What is the largest CSV I can convert in the browser without crashing?
Practical limits are around 50 MB or 500 000 rows on a modern desktop browser; the parser uses a streaming approach internally, but the resulting JSON has to be materialised in memory before it can be displayed or downloaded. For files in the gigabyte range, switch to a command-line streaming converter: Miller's mlr --icsv --ojsonl cat input.csv > output.ndjson emits NDJSON one row at a time and uses constant memory regardless of file size, DuckDB's COPY (SELECT * FROM read_csv_auto('input.csv')) TO 'out.ndjson' (FORMAT JSON, ARRAY false) is equally efficient and adds type inference, and the Python csv + json modules combined in a generator pipeline will process arbitrary sizes. For very wide files (thousands of columns), prefer Parquet over JSON — column-oriented storage compresses far better and queries selectively without reading the full document.
How do I escape special characters or convert dates and ISO timestamps properly?

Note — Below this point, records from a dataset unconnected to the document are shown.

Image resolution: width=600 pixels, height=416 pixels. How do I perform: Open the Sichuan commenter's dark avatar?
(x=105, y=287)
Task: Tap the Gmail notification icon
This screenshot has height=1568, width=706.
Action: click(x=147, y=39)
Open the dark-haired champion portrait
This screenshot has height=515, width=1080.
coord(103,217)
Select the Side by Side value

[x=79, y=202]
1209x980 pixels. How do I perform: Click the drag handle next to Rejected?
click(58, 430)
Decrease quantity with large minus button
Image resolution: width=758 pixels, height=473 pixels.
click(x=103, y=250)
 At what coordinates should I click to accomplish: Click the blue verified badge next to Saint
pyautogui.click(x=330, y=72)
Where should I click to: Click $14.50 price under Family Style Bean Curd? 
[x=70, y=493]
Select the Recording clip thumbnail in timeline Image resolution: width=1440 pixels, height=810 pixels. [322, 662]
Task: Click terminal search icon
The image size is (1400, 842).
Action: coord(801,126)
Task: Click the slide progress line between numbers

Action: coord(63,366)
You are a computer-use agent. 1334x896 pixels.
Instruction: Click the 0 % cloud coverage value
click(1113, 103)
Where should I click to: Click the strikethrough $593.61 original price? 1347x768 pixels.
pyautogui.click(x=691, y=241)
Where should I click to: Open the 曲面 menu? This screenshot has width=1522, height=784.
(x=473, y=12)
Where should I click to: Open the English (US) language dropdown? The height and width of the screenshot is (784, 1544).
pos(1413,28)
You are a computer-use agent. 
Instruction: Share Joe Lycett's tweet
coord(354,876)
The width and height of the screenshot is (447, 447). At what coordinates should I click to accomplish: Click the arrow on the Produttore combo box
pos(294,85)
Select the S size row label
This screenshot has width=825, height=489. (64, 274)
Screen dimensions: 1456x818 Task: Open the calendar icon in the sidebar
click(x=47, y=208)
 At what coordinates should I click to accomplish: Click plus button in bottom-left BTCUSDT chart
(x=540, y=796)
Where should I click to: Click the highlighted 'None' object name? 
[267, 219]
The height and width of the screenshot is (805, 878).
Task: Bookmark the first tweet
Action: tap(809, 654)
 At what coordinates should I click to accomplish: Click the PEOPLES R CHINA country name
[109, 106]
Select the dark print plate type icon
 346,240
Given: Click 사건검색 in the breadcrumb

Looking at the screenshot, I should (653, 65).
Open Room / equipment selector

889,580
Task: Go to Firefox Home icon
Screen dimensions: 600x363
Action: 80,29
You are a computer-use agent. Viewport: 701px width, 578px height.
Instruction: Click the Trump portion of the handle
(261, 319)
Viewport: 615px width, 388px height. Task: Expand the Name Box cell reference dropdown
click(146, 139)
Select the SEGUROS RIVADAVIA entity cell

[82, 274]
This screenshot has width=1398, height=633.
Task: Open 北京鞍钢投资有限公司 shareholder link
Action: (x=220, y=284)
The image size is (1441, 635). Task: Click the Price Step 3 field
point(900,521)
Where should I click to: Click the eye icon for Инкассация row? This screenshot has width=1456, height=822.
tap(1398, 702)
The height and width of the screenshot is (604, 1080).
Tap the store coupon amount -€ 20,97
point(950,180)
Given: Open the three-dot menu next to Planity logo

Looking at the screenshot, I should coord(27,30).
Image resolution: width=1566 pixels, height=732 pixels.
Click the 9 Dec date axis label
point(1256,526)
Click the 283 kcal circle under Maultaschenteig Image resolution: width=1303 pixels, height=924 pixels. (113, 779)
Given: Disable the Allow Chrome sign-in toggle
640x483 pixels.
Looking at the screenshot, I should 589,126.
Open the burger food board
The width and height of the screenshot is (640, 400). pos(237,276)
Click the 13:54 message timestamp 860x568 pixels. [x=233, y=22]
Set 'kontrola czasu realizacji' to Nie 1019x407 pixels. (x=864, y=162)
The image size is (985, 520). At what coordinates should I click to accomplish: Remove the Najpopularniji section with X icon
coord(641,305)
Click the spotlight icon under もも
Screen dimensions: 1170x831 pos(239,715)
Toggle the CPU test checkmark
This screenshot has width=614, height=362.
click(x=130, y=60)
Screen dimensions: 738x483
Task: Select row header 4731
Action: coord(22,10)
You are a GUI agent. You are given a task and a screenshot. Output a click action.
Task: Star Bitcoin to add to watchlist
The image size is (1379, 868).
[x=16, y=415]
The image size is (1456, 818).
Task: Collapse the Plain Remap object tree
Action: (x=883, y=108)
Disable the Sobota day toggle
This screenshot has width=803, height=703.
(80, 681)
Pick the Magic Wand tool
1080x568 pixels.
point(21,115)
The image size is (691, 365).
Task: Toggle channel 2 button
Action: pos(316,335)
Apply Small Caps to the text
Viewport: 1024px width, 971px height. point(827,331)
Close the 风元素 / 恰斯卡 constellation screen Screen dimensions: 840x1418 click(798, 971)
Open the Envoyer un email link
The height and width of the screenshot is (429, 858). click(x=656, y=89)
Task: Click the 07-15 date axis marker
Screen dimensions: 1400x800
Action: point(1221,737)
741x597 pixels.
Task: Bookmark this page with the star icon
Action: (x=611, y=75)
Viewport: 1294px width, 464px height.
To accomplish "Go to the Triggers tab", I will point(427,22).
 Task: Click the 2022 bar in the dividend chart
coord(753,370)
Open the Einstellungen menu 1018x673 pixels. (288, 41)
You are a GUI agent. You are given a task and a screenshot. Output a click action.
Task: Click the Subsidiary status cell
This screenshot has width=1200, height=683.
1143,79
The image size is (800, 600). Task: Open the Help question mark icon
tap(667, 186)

Quoting and escaping at the CSV level follow RFC 4180: fields containing the delimiter, double quotes, or newlines must be wrapped in double quotes with internal quotes doubled, and the converter handles that automatically on input. On the JSON output side, the standard JSON escapes apply: \" for double quote, \\ for backslash, \n \r \t for control characters, and \uXXXX for any Unicode code point above the printable ASCII range. Dates are not a native JSON type, so the converter emits them as ISO 8601 strings (2026-05-17T00:00:00Z) when date type inference is enabled — this is the only universally interoperable date format, accepted by JavaScript's Date constructor, Python's fromisoformat, Java's Instant.parse, and all major SQL engines. Avoid locale-specific formats like 17/05/2026 in your output.